Top of RECORD SET

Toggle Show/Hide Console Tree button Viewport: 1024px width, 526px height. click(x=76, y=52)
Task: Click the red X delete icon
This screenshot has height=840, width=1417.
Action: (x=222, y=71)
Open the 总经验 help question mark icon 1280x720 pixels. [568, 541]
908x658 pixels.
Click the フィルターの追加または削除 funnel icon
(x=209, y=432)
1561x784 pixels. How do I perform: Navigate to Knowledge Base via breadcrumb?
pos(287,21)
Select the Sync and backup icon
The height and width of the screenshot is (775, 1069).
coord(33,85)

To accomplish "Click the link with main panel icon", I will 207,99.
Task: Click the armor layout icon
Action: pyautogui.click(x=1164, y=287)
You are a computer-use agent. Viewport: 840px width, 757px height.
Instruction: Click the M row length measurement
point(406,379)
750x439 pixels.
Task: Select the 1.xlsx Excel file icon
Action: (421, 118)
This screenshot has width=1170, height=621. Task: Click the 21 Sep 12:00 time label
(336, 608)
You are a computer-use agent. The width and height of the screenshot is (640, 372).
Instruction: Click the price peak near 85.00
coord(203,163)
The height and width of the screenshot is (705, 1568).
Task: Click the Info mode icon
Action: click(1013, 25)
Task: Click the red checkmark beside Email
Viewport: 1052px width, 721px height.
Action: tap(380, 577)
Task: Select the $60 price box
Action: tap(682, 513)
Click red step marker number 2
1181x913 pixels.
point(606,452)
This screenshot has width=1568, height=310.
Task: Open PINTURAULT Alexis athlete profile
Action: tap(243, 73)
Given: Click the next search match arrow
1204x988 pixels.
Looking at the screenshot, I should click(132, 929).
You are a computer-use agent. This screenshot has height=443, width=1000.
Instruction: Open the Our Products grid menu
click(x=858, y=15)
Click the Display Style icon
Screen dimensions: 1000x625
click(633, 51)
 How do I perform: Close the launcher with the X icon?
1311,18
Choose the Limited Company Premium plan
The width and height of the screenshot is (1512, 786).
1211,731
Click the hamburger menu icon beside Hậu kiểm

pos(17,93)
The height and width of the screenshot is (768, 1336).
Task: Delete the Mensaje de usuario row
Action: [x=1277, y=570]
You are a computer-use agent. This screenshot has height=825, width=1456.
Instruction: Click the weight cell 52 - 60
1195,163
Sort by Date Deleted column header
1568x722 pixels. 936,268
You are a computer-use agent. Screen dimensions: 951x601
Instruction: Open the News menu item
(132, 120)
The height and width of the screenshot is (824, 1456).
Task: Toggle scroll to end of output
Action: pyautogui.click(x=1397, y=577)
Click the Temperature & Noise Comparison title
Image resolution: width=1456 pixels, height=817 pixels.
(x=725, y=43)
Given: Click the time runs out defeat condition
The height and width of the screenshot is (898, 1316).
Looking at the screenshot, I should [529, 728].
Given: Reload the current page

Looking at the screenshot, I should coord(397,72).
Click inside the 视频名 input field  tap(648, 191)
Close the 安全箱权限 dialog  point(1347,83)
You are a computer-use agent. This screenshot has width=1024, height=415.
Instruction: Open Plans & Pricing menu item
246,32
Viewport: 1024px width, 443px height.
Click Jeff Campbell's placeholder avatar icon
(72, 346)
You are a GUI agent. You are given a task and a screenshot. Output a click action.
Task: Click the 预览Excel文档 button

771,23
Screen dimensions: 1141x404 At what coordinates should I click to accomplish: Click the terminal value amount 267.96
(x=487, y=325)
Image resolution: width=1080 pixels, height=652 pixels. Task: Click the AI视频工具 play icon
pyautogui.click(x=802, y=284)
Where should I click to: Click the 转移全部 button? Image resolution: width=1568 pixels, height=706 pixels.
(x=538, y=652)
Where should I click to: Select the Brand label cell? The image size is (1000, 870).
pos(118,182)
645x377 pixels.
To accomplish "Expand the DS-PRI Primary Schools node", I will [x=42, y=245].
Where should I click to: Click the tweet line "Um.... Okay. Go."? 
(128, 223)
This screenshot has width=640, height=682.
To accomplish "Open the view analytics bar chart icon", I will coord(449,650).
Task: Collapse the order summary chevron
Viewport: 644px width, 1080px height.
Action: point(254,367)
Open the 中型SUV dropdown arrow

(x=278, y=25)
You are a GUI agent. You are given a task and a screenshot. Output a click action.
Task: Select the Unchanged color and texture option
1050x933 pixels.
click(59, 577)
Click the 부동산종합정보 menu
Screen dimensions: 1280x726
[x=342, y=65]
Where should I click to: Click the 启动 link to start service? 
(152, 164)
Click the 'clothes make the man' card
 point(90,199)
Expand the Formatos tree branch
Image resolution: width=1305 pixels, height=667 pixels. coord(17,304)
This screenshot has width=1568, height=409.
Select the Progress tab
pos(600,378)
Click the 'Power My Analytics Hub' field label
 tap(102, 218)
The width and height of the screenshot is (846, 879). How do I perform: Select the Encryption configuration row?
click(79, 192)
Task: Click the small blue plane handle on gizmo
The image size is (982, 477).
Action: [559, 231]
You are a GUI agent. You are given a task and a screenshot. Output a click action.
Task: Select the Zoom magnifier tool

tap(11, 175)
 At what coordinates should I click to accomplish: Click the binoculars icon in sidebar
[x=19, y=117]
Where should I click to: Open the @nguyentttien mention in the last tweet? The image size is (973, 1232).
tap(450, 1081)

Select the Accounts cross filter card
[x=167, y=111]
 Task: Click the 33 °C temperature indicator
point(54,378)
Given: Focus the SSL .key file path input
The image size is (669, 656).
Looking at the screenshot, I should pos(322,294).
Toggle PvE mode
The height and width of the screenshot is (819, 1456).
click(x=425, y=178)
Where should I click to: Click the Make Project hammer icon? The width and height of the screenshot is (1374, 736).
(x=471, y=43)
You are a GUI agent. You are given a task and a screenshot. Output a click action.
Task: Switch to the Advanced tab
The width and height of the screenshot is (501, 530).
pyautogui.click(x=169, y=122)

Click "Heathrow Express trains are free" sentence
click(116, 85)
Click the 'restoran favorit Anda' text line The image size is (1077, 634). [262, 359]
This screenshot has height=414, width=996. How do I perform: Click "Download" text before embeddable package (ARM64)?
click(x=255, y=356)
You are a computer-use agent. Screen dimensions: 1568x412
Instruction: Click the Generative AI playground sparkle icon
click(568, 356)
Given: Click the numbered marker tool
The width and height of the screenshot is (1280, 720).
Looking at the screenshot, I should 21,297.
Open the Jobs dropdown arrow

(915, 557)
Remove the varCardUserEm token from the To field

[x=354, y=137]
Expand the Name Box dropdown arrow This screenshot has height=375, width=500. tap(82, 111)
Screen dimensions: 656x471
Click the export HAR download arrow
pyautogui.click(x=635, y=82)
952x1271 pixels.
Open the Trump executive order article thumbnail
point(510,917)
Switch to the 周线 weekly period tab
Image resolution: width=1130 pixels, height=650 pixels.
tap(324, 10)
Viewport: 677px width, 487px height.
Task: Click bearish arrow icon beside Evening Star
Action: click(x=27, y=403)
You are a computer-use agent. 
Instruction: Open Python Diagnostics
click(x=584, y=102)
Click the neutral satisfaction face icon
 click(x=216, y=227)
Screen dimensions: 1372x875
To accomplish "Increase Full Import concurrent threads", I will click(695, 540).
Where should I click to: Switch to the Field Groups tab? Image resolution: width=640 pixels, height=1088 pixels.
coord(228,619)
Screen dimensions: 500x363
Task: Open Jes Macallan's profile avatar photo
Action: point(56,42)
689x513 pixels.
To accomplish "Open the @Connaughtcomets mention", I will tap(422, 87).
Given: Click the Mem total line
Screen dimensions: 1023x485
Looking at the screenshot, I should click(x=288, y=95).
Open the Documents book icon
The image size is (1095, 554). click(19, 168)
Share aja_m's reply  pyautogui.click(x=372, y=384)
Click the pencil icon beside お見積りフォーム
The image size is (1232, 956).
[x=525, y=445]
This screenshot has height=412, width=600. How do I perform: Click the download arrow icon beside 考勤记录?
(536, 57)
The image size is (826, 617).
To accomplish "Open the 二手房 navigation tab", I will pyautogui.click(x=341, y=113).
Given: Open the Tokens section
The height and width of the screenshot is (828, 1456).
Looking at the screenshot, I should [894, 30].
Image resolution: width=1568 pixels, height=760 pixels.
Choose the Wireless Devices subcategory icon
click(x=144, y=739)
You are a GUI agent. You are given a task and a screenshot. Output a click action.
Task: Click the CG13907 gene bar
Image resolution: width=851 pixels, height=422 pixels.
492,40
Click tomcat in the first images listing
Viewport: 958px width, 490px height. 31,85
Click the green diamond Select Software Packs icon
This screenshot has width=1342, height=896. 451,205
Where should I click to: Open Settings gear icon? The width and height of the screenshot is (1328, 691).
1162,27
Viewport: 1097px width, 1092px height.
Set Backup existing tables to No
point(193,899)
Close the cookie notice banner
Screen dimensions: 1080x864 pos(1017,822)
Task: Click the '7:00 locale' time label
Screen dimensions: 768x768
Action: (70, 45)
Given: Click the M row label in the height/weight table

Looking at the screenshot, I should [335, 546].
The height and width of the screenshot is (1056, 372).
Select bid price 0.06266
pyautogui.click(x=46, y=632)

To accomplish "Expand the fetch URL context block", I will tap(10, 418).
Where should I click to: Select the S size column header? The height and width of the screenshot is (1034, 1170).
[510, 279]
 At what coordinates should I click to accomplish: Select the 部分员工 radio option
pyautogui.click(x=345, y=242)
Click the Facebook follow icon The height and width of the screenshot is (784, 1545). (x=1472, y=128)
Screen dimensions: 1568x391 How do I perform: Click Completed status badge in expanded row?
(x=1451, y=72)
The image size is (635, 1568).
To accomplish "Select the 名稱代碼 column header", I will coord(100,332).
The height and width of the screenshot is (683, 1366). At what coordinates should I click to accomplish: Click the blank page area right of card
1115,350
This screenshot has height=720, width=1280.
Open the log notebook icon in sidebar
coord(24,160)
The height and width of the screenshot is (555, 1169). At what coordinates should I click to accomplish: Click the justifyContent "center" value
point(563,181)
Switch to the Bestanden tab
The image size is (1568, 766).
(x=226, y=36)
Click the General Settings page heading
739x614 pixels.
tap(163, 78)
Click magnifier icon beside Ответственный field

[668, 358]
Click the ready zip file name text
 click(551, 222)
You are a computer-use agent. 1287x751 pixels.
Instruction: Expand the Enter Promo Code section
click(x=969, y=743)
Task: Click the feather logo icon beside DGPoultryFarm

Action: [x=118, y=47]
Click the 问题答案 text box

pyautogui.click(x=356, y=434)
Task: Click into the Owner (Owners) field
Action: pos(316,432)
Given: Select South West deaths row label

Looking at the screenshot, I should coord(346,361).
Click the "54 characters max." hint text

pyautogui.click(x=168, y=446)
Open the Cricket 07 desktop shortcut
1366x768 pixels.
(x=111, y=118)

Bottom of RECORD SET

◆ PROBLEM DETAILS: When you reach the line with "Task: Select the Unchanged" in the records above, start writing out lines exactly, and stop once the line with "Task: Click the small" has been written; include nothing else.

◆ RESULT OF THE TASK:
Task: Select the Unchanged color and texture option
1050x933 pixels.
click(59, 577)
Click the 부동산종합정보 menu
Screen dimensions: 1280x726
[x=342, y=65]
Where should I click to: Click the 启动 link to start service? 
(152, 164)
Click the 'clothes make the man' card
 point(90,199)
Expand the Formatos tree branch
Image resolution: width=1305 pixels, height=667 pixels. coord(17,304)
This screenshot has width=1568, height=409.
Select the Progress tab
pos(600,378)
Click the 'Power My Analytics Hub' field label
 tap(102, 218)
The width and height of the screenshot is (846, 879). How do I perform: Select the Encryption configuration row?
click(79, 192)
Task: Click the small blue plane handle on gizmo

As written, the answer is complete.